Chancellor Jeremy Hunt fuels election talk after announcing March 6 budget

27 December 2023, 20:24 | Updated: 15 January 2024, 09:00

Chancellor Jeremy Hunt
Chancellor Jeremy Hunt. Picture: PA

The Conservatives are expected to make a series of policy announcements in a bid to woo voters ahead of the general election.

Chancellor Jeremy Hunt has fuelled general election speculation and the prospects of tax cuts to woo voters by announcing a March 6 budget.

The Chancellor has commissioned the Office for Budget Responsibility (OBR) to prepare an economic and fiscal forecast to be presented to Parliament alongside the spring budget, described by the Liberal Democrats as a “last throw of the dice”.

The Conservatives have been dropping hints they could make attention-grabbing pledges on housing and taxes as Rishi Sunak tries to turn around his party’s major deficit in the polls and create policy dividing lines with Labour.

The next general election must be held before the end of January 2025, although many in Westminster expect it to be held in the autumn to give the Prime Minister as much time as possible to try and convince voters the economy is improving and better days are ahead.

Mr Hunt’s confirmation of an early March budget leaves open the possibility of the general election taking place on the same day as local elections on May 2.

Polling day for a general election is 25 working days after Parliament has been dissolved.

A budget on March 6 gives time for Mr Hunt to outline his economic policy agenda and then for Mr Sunak to call an election in the week beginning March 25 to ensure it coincides with the local elections in England.

Shadow Treasury minister James Murray said: “The next Budget will come after 14 years of economic failure under the Conservatives that have left working people worse off.

“The tax burden is set to be the highest in 70 years, with 25 Tory tax rises since the last election alone, and economic growth is on the floor.
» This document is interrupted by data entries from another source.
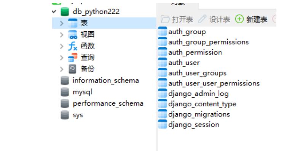The image size is (287, 151).
Task: Click the green db_python222 database icon
Action: (65, 12)
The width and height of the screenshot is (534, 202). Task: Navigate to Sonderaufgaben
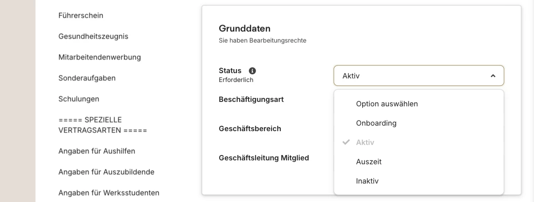pos(87,78)
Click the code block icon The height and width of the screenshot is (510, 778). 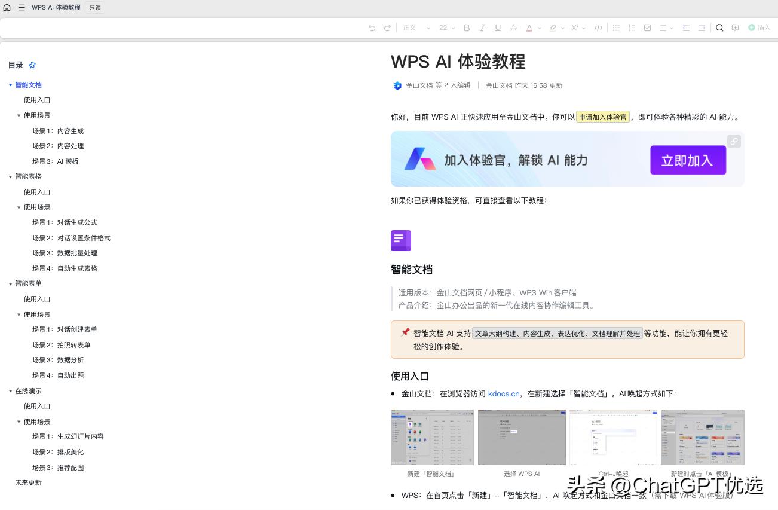(598, 28)
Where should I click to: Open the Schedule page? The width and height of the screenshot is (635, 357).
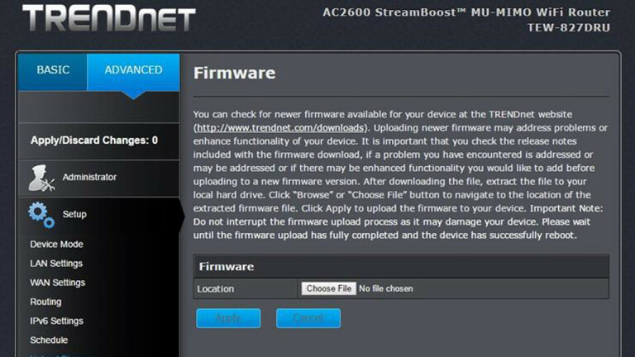pyautogui.click(x=49, y=340)
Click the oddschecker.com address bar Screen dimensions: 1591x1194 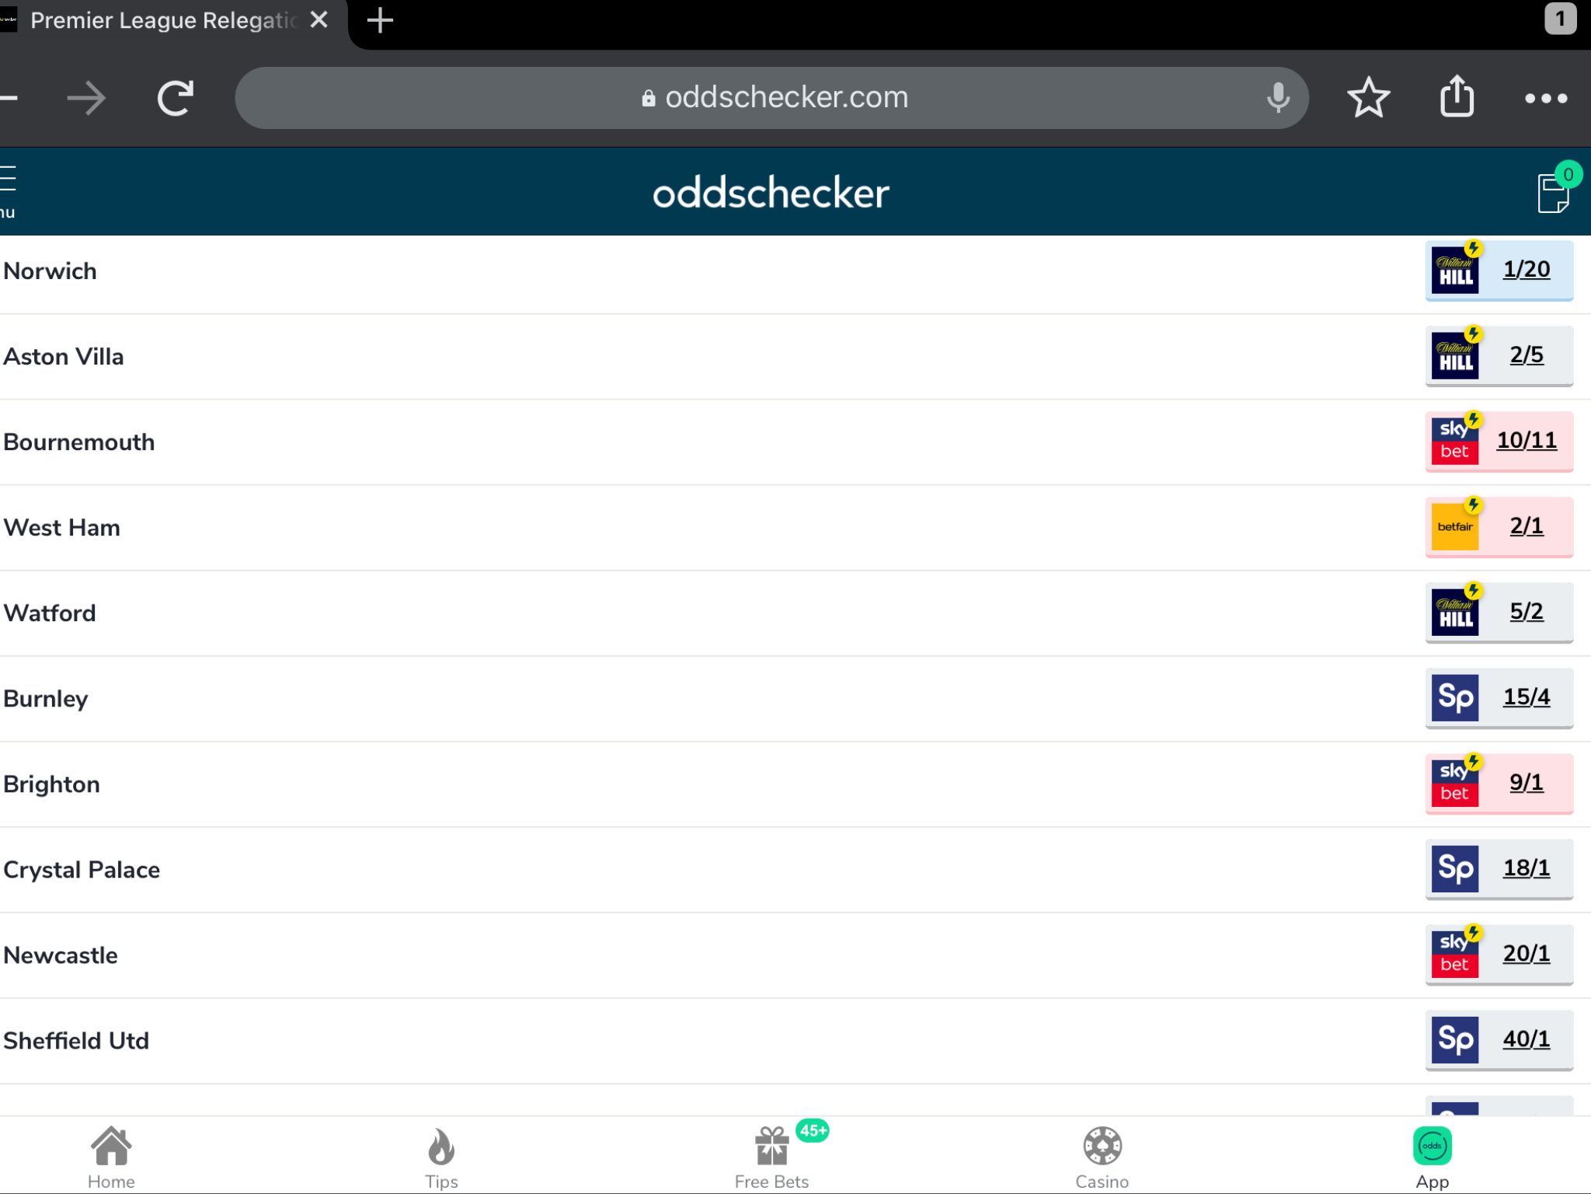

Nothing Rishi Sunak and Jeremy Hunt do in March can repair the damage they have done to our economy.”

Countdown to UK general election
(PA Graphics)

Liberal Democrat Treasury spokeswoman Sarah Olney said: “This looks like a last throw of the dice by a flailing Conservative government.

“It’s too late for Jeremy Hunt to turn the tide after his record of failure has left us with growth flat-lining and public services at breaking point. People will never forgive the Conservative Party for crashing the economy, wrecking the NHS and clobbering families with years of unfair tax hikes.

“The only way to repair the damage done by the Conservatives is to kick them out of office through a general election.”

Housing Secretary Michael Gove suggested to the Times that the Conservatives will promise to cut the up-front cost of a home for first-time buyers in a pre-election giveaway.

And Mr Sunak has ordered a “gear change” to reduce the historically high tax burden, possibly slashing death duties and reducing income tax, according to the Telegraph.

But Downing Street later sought to highlight the funding that inheritance tax is expected to raise for public services that “millions of us rely on”.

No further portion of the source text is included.